## Work to be completed
Copy every line of the data below word for word, with nothing changed.

[A run of data]
** Begin **
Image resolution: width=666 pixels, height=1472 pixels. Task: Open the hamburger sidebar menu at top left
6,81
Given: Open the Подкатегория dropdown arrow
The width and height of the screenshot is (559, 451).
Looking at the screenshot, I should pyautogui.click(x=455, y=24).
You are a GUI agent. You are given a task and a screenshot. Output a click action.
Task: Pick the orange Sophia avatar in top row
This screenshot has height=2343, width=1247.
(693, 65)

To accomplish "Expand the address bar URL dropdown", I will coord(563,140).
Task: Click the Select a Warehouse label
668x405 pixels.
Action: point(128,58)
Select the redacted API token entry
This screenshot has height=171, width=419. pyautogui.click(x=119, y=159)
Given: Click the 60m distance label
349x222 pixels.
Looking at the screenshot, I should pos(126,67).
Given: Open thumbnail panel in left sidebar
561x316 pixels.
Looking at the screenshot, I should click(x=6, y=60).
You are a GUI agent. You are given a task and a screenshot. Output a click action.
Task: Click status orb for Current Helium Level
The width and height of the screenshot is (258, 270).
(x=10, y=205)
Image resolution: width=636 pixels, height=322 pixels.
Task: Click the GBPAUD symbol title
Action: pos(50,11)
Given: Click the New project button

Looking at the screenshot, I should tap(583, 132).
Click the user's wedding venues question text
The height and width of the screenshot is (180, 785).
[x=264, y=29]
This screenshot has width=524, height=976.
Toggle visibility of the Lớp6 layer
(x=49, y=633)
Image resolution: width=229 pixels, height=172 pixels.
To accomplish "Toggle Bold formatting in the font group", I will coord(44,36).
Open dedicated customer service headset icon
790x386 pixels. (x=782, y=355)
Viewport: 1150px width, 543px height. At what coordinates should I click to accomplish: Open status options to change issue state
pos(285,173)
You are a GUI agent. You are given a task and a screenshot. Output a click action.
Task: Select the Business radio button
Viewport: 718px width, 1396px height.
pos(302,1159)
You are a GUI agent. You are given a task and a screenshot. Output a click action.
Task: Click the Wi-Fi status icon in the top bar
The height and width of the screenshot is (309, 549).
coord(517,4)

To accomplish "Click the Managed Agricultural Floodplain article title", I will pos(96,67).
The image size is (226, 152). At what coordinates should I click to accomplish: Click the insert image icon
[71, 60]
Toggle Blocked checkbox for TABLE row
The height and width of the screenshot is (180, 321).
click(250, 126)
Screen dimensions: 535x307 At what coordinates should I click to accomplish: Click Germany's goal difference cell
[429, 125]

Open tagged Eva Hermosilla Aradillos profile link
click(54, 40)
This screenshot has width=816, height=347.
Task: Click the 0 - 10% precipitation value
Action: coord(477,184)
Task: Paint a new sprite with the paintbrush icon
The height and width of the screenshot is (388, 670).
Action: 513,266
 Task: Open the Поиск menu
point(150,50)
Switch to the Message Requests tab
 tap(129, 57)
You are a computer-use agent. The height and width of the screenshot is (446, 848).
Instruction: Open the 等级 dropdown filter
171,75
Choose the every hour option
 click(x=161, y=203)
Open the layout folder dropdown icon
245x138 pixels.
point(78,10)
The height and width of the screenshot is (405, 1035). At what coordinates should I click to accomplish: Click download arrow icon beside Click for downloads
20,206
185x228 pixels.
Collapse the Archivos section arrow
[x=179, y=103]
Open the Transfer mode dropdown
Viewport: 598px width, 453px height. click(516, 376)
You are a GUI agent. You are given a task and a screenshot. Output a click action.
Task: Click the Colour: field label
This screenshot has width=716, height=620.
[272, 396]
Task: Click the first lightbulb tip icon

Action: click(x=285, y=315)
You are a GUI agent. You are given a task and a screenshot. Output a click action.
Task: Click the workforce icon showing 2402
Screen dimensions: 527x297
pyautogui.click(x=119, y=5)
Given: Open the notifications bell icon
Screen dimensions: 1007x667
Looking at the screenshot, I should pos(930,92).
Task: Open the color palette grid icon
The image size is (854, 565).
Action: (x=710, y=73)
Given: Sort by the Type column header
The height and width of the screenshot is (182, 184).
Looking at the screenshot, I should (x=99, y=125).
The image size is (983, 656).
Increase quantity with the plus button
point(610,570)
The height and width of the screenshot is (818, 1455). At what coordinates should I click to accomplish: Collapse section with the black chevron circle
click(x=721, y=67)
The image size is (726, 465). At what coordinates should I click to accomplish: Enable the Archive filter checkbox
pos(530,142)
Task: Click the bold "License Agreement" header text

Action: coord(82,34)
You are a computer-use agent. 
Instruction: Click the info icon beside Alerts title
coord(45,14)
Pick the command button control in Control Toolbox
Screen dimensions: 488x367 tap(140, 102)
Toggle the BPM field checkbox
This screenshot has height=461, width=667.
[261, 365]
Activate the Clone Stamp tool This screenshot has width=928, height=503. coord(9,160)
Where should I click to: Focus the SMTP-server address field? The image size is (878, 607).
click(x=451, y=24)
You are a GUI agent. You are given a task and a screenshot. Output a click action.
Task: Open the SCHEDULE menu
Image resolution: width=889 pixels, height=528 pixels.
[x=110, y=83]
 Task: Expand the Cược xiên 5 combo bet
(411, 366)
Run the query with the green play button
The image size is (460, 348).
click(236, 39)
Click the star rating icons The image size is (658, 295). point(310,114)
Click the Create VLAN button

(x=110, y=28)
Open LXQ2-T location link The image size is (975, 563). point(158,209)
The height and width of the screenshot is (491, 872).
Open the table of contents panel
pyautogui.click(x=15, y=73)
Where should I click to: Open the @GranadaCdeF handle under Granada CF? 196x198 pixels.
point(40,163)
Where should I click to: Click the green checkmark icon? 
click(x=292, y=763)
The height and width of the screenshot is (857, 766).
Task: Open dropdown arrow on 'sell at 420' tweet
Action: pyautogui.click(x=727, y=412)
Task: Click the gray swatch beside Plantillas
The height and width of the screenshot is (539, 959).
** End **
## Exercise response
Image resolution: width=666 pixels, height=1472 pixels. Task: Open the hamburger sidebar menu at top left
6,81
Given: Open the Подкатегория dropdown arrow
The width and height of the screenshot is (559, 451).
Looking at the screenshot, I should pyautogui.click(x=455, y=24).
You are a GUI agent. You are given a task and a screenshot. Output a click action.
Task: Pick the orange Sophia avatar in top row
This screenshot has height=2343, width=1247.
(693, 65)

To accomplish "Expand the address bar URL dropdown", I will coord(563,140).
Task: Click the Select a Warehouse label
668x405 pixels.
Action: point(128,58)
Select the redacted API token entry
This screenshot has height=171, width=419. pyautogui.click(x=119, y=159)
Given: Click the 60m distance label
349x222 pixels.
Looking at the screenshot, I should pos(126,67).
Given: Open thumbnail panel in left sidebar
561x316 pixels.
Looking at the screenshot, I should click(x=6, y=60).
You are a GUI agent. You are given a task and a screenshot. Output a click action.
Task: Click status orb for Current Helium Level
The width and height of the screenshot is (258, 270).
(x=10, y=205)
Image resolution: width=636 pixels, height=322 pixels.
Task: Click the GBPAUD symbol title
Action: pos(50,11)
Given: Click the New project button

Looking at the screenshot, I should tap(583, 132).
Click the user's wedding venues question text
The height and width of the screenshot is (180, 785).
[x=264, y=29]
This screenshot has width=524, height=976.
Toggle visibility of the Lớp6 layer
(x=49, y=633)
Image resolution: width=229 pixels, height=172 pixels.
To accomplish "Toggle Bold formatting in the font group", I will coord(44,36).
Open dedicated customer service headset icon
790x386 pixels. (x=782, y=355)
Viewport: 1150px width, 543px height. At what coordinates should I click to accomplish: Open status options to change issue state
pos(285,173)
You are a GUI agent. You are given a task and a screenshot. Output a click action.
Task: Select the Business radio button
Viewport: 718px width, 1396px height.
pos(302,1159)
You are a GUI agent. You are given a task and a screenshot. Output a click action.
Task: Click the Wi-Fi status icon in the top bar
The height and width of the screenshot is (309, 549).
coord(517,4)

To accomplish "Click the Managed Agricultural Floodplain article title", I will pos(96,67).
The image size is (226, 152). At what coordinates should I click to accomplish: Click the insert image icon
[71, 60]
Toggle Blocked checkbox for TABLE row
The height and width of the screenshot is (180, 321).
click(250, 126)
Screen dimensions: 535x307 At what coordinates should I click to accomplish: Click Germany's goal difference cell
[429, 125]

Open tagged Eva Hermosilla Aradillos profile link
click(54, 40)
This screenshot has width=816, height=347.
Task: Click the 0 - 10% precipitation value
Action: coord(477,184)
Task: Paint a new sprite with the paintbrush icon
The height and width of the screenshot is (388, 670).
Action: 513,266
 Task: Open the Поиск menu
point(150,50)
Switch to the Message Requests tab
 tap(129, 57)
You are a computer-use agent. The height and width of the screenshot is (446, 848).
Instruction: Open the 等级 dropdown filter
171,75
Choose the every hour option
 click(x=161, y=203)
Open the layout folder dropdown icon
245x138 pixels.
point(78,10)
The height and width of the screenshot is (405, 1035). At what coordinates should I click to accomplish: Click download arrow icon beside Click for downloads
20,206
185x228 pixels.
Collapse the Archivos section arrow
[x=179, y=103]
Open the Transfer mode dropdown
Viewport: 598px width, 453px height. click(516, 376)
You are a GUI agent. You are given a task and a screenshot. Output a click action.
Task: Click the Colour: field label
This screenshot has width=716, height=620.
[272, 396]
Task: Click the first lightbulb tip icon

Action: click(x=285, y=315)
You are a GUI agent. You are given a task and a screenshot. Output a click action.
Task: Click the workforce icon showing 2402
Screen dimensions: 527x297
pyautogui.click(x=119, y=5)
Given: Open the notifications bell icon
Screen dimensions: 1007x667
Looking at the screenshot, I should pos(930,92).
Task: Open the color palette grid icon
The image size is (854, 565).
Action: (x=710, y=73)
Given: Sort by the Type column header
The height and width of the screenshot is (182, 184).
Looking at the screenshot, I should (x=99, y=125).
The image size is (983, 656).
Increase quantity with the plus button
point(610,570)
The height and width of the screenshot is (818, 1455). At what coordinates should I click to accomplish: Collapse section with the black chevron circle
click(x=721, y=67)
The image size is (726, 465). At what coordinates should I click to accomplish: Enable the Archive filter checkbox
pos(530,142)
Task: Click the bold "License Agreement" header text

Action: coord(82,34)
You are a computer-use agent. 
Instruction: Click the info icon beside Alerts title
coord(45,14)
Pick the command button control in Control Toolbox
Screen dimensions: 488x367 tap(140, 102)
Toggle the BPM field checkbox
This screenshot has height=461, width=667.
[261, 365]
Activate the Clone Stamp tool This screenshot has width=928, height=503. coord(9,160)
Where should I click to: Focus the SMTP-server address field? The image size is (878, 607).
click(x=451, y=24)
You are a GUI agent. You are given a task and a screenshot. Output a click action.
Task: Open the SCHEDULE menu
Image resolution: width=889 pixels, height=528 pixels.
[x=110, y=83]
 Task: Expand the Cược xiên 5 combo bet
(411, 366)
Run the query with the green play button
The image size is (460, 348).
click(236, 39)
Click the star rating icons The image size is (658, 295). point(310,114)
Click the Create VLAN button

(x=110, y=28)
Open LXQ2-T location link The image size is (975, 563). point(158,209)
The height and width of the screenshot is (491, 872).
Open the table of contents panel
pyautogui.click(x=15, y=73)
Where should I click to: Open the @GranadaCdeF handle under Granada CF? 196x198 pixels.
point(40,163)
Where should I click to: Click the green checkmark icon? 
click(x=292, y=763)
The height and width of the screenshot is (857, 766).
Task: Open dropdown arrow on 'sell at 420' tweet
Action: pyautogui.click(x=727, y=412)
Task: Click the gray swatch beside Plantillas
The height and width of the screenshot is (539, 959).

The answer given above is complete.